Say you are born into a world where everyone sleeps naked. People everywhere are sprawled blissfully on their beds, relishing the feel of cool sheets on their body. Rising in the morning and tramping unencumbered to the bathroom for their morning pee. Stretching their arms wide in a yawn, then contentedly scratching their belly. And you do it too, but it the back of your mind, you have this idea for something that you call a flannel nightie, and you think that if you just had one of those, you might enjoy your sleep just a little bit more. You wonder what everyone else knows about sleeping naked that you don’t know, because you just don’t seem to enjoy it as much as them. After all, flannel is so cozy and nakedness is just so…well…naked. Are you missing something?

So you start to talk about this idea of flannel nighties, but people look at you as if you have three heads. ‘Are you crazy?’ they say. ‘Why would you ever want to wear clothes to bed? Clothes are for daytime only!’

But secretly, you buy some flannel, and you make yourself a nightie.

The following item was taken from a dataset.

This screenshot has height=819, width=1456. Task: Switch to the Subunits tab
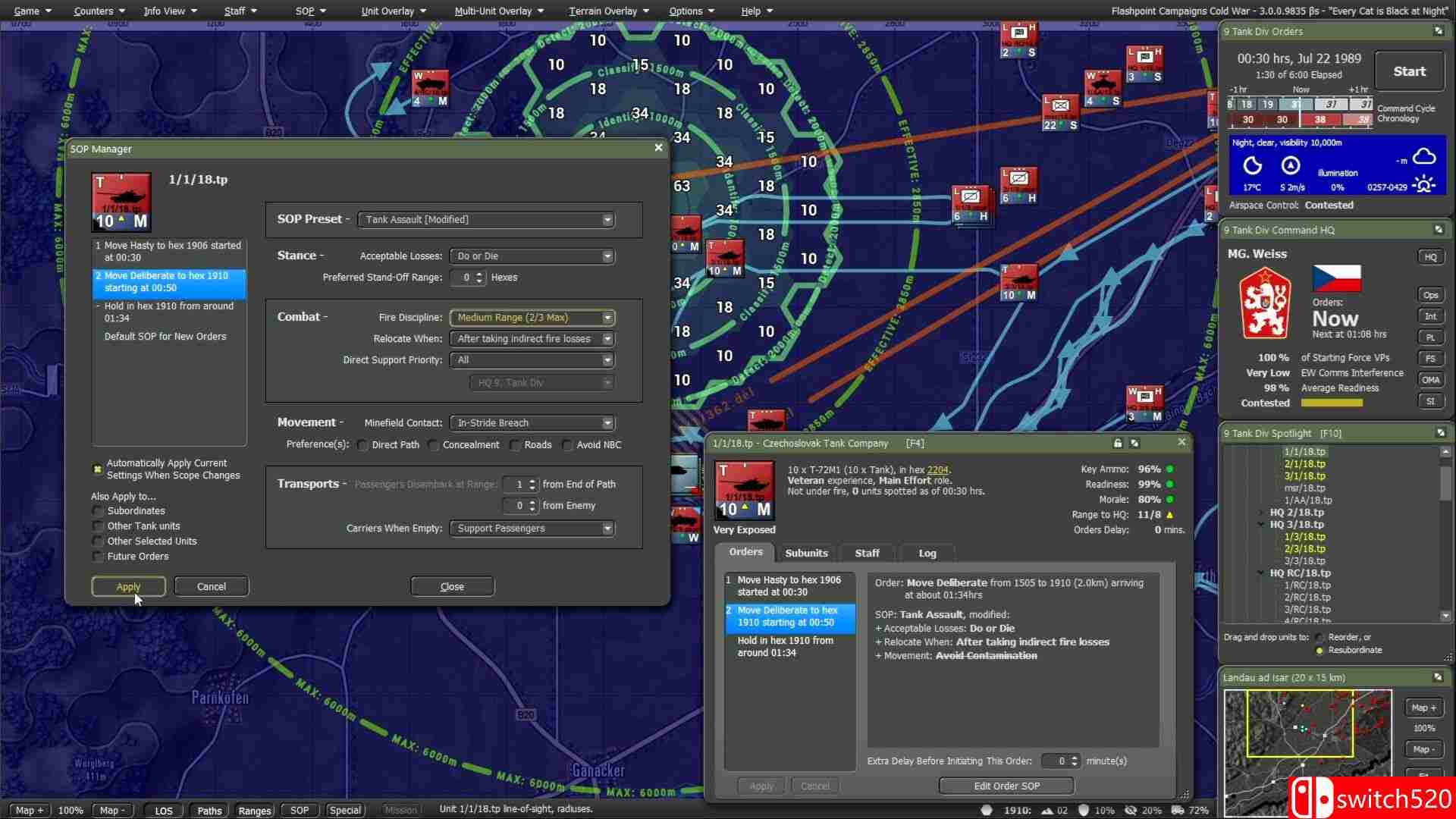click(806, 553)
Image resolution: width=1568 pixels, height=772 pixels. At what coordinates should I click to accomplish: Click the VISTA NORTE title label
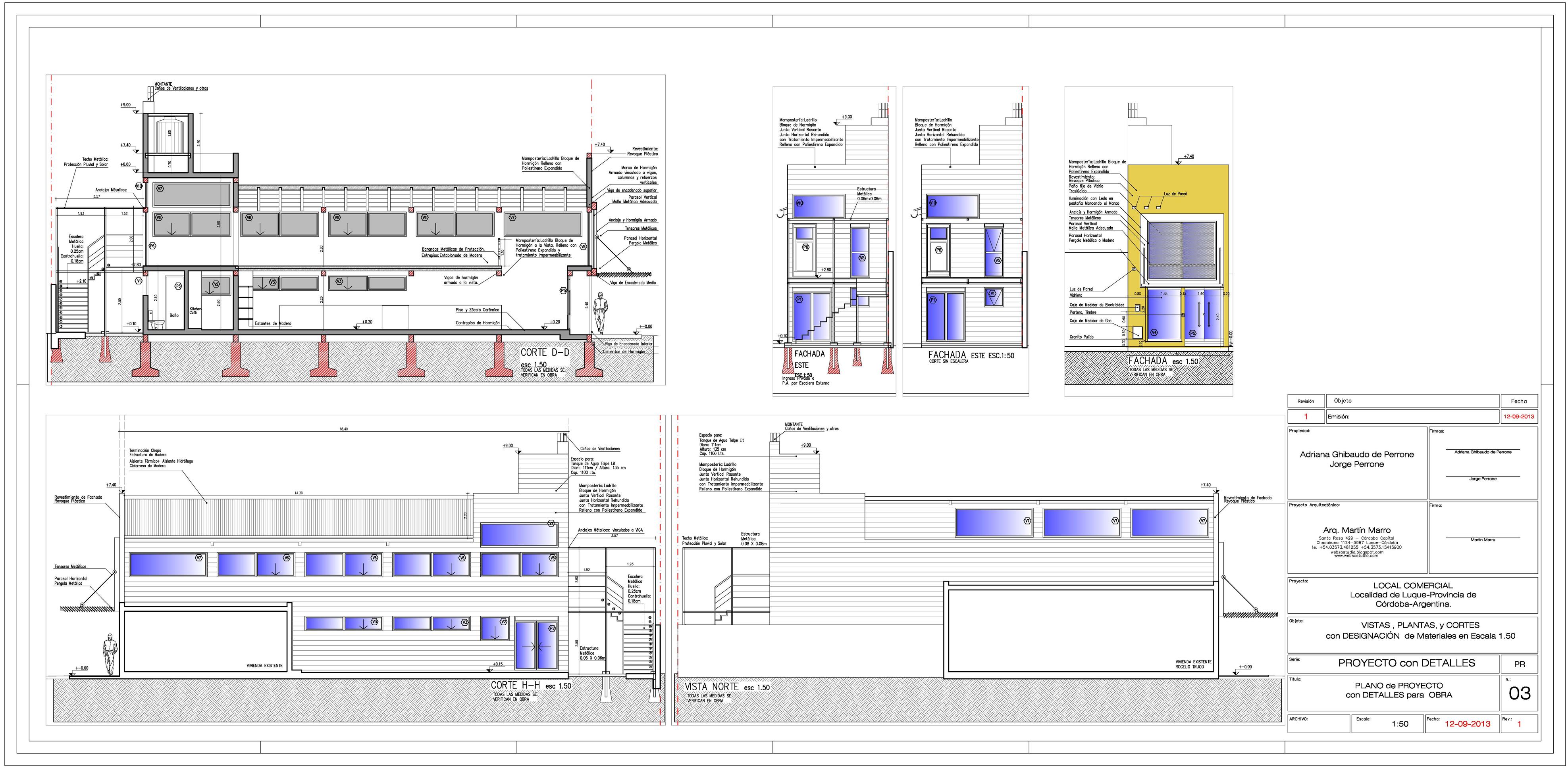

You wear it to bed, and OH MY GOD this is the best thing ever! You sleep like a baby! You wake up refreshed! And you keep it a secret, because you’re tired of people looking at you like you have three heads.

And as the years go on, and you get a collection of flannel nighties, you come to realize that there must be others who might like them. You just can’t be the only one. So you start talking about flannel nighties again. And when you get that look, you ignore it. You just keep talking.

And one day, a person walks up to you, crying tears of joy, for they, too, have spent their life wondering what the big deal is with this naked sleeping. They, too, have been craving something more. And you have just given it a name.